While much fuss was made last weekend about one London club winning their first trophy in just under a decade, I was thinking about how it has taken me a lifetime to see my team at Wembley.
On Saturday morning I am planning to join fellow Queen’s Park Rangers fans at our home ground, Loftus Road, and walk the five and a half miles to the nation’s home stadium for the Championship play-off finals.
It’s a game I’ve looked forward to more than almost any I’ve seen since my dad first took me as a four-year-old in 1987.
Should we beat Derby County (and that’s quite a big ask given their form), we will find ourselves in the Premier League, with all the hype, media coverage and global interest that comes with it. Then, of course, there is the money.
Much of the build-up in the press has focused on the fact that this is “a £120m match”– in other words on how much more money the club will receive. But, of course, while the money coming in goes up, so too does the amount each fan is expected to pay to see the team.
It’s an uneasy situation to find yourself in as a supporter. You naturally want to see your team play in the very best league possible.
But each time you see them take on one of the “big” clubs, you are reminded just how big business they really are.
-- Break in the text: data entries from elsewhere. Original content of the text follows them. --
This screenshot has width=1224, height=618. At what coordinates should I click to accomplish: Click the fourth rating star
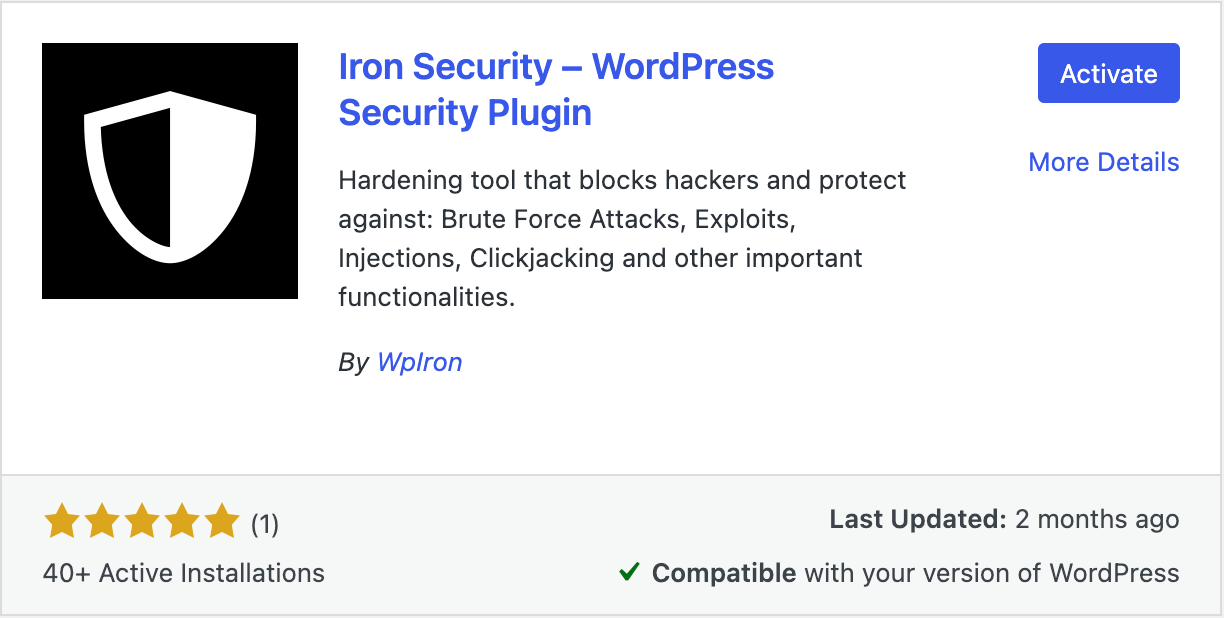pos(181,522)

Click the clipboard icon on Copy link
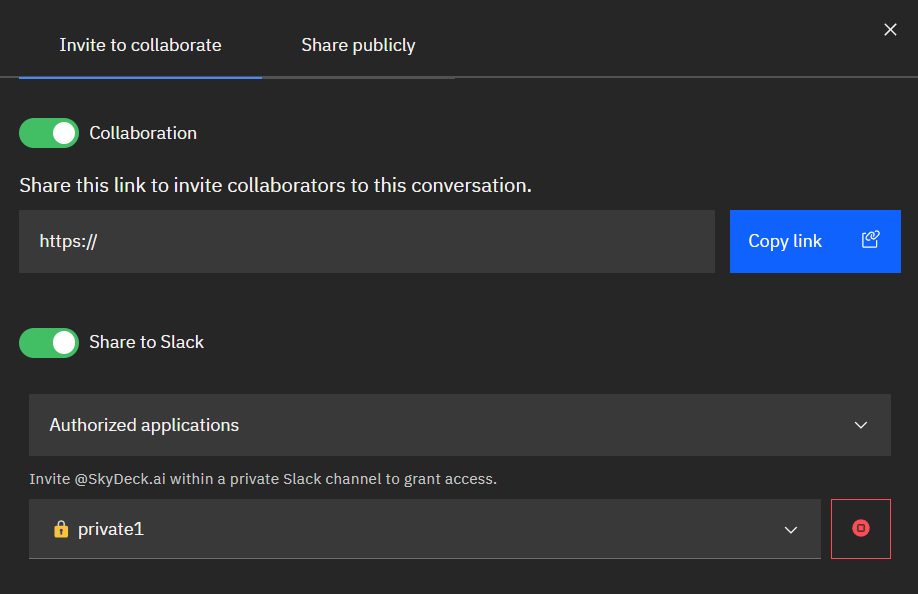tap(870, 240)
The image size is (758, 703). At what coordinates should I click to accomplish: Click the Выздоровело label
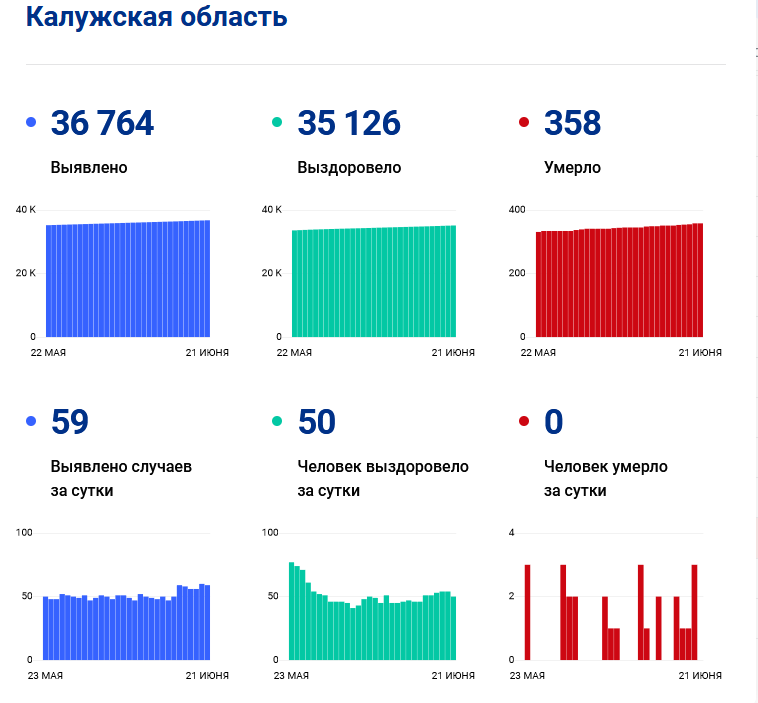coord(349,167)
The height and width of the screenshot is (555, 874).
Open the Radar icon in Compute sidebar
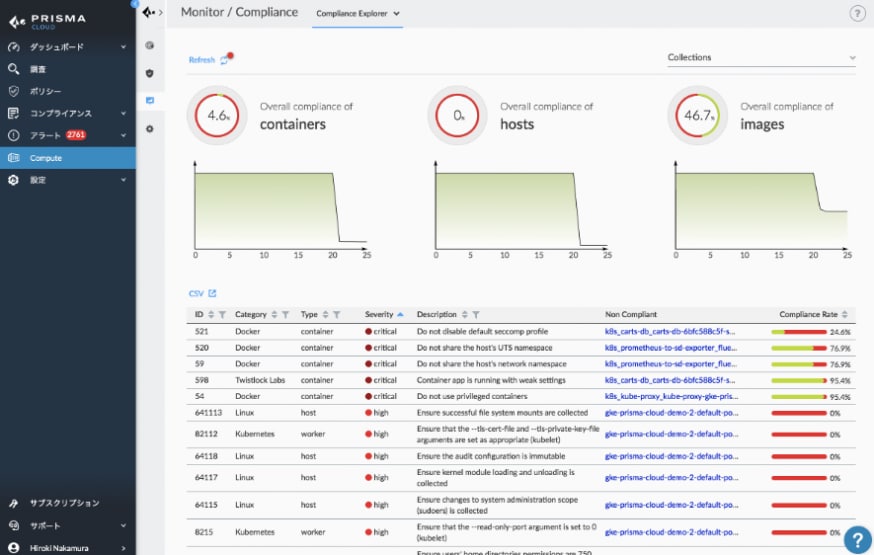click(x=150, y=45)
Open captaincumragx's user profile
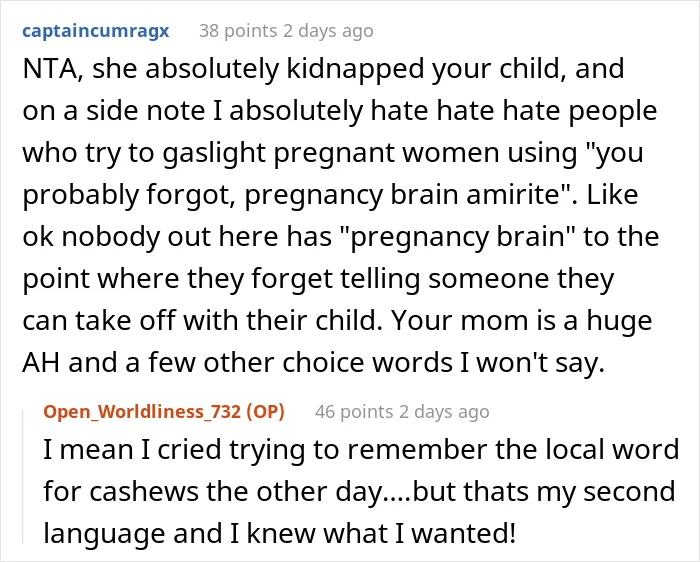Viewport: 700px width, 562px height. (x=96, y=31)
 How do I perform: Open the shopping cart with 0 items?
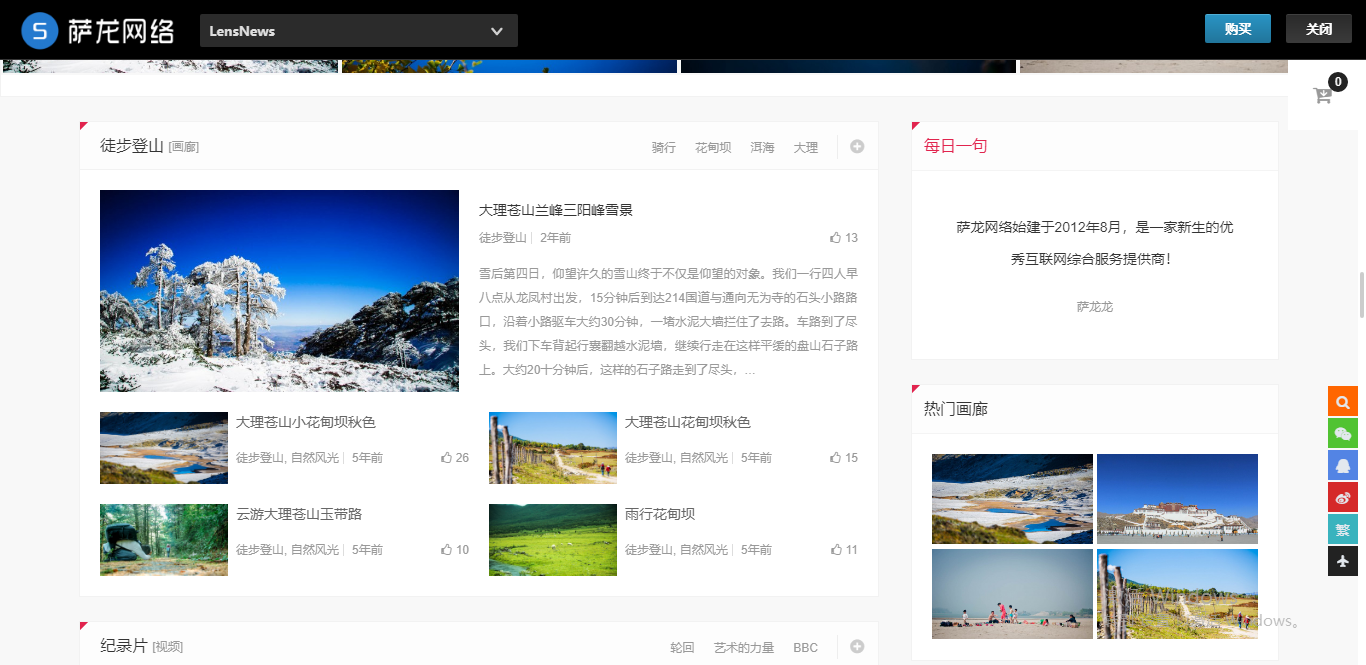point(1322,94)
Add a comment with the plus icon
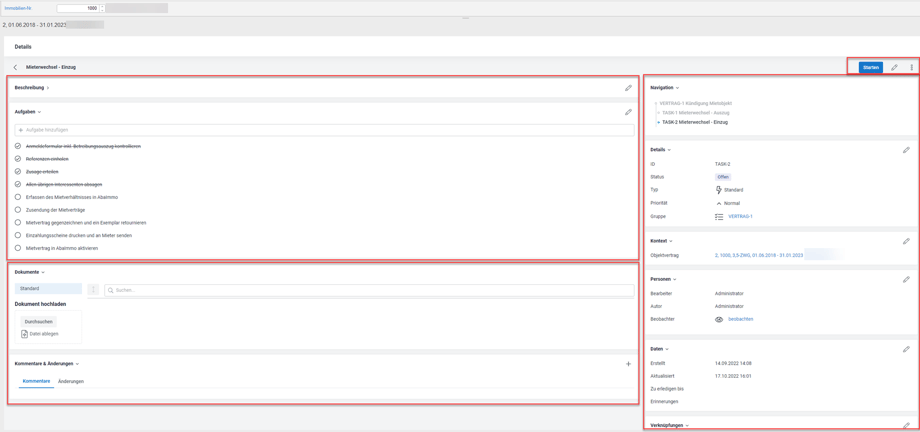The width and height of the screenshot is (920, 432). [628, 364]
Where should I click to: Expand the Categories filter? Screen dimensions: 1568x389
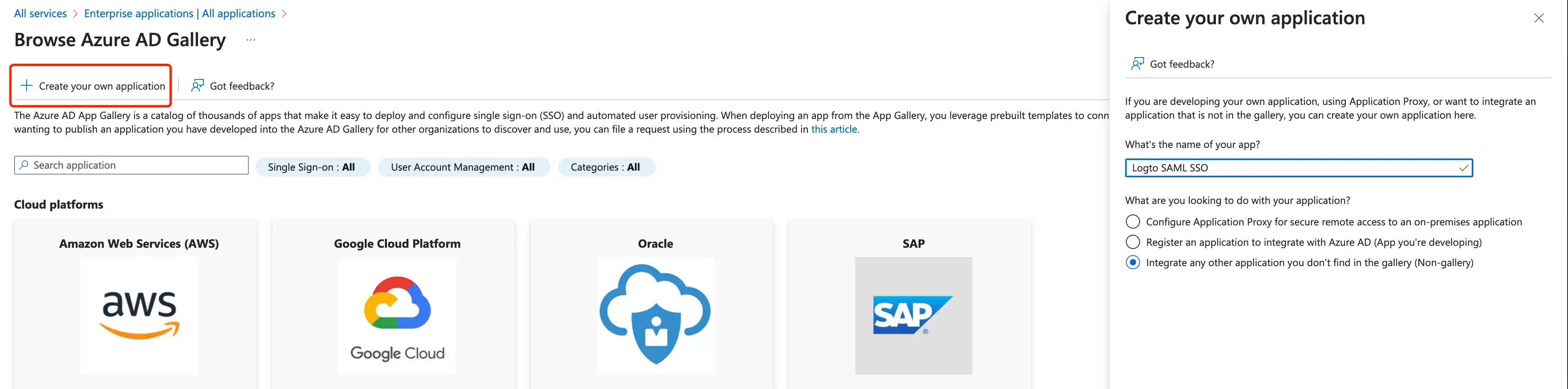[x=606, y=167]
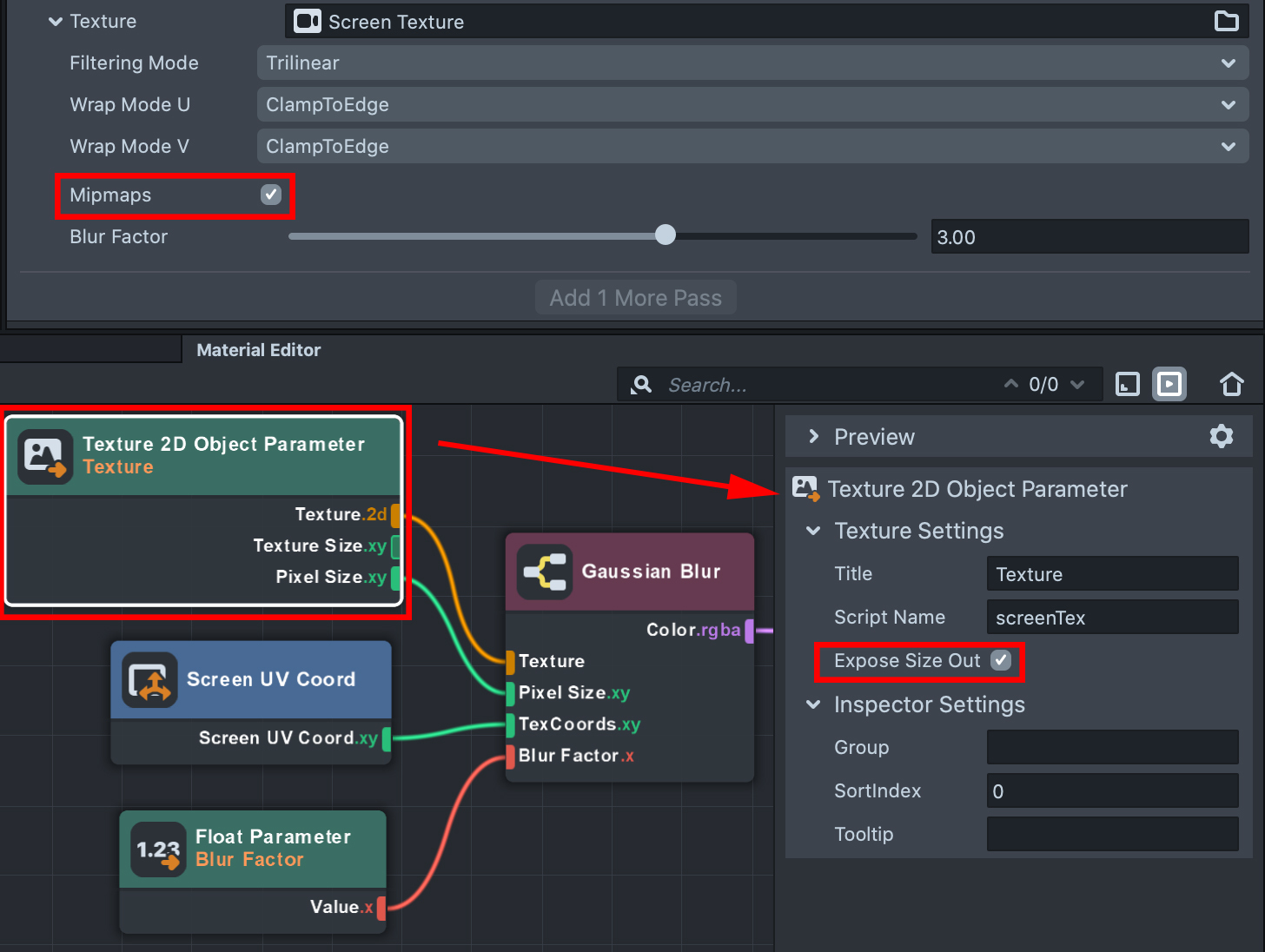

The ever-increasing focus on wealth and money makes supporting the big football clubs seem more and more like cheering on a massive brand every time their stock rises in the markets.
To focus on that is to take away what a special day it is for most fans: those unemotional-looking chaps who were in tears when an extra-time winner took the team through to the final; those who spend much of their time, money and energy following the side’s fortunes; those who remember the last trips to Wembley (in 1967, 1982 and 1986, and the walks there); and those of us who are seeing QPR there for the first time in our lives.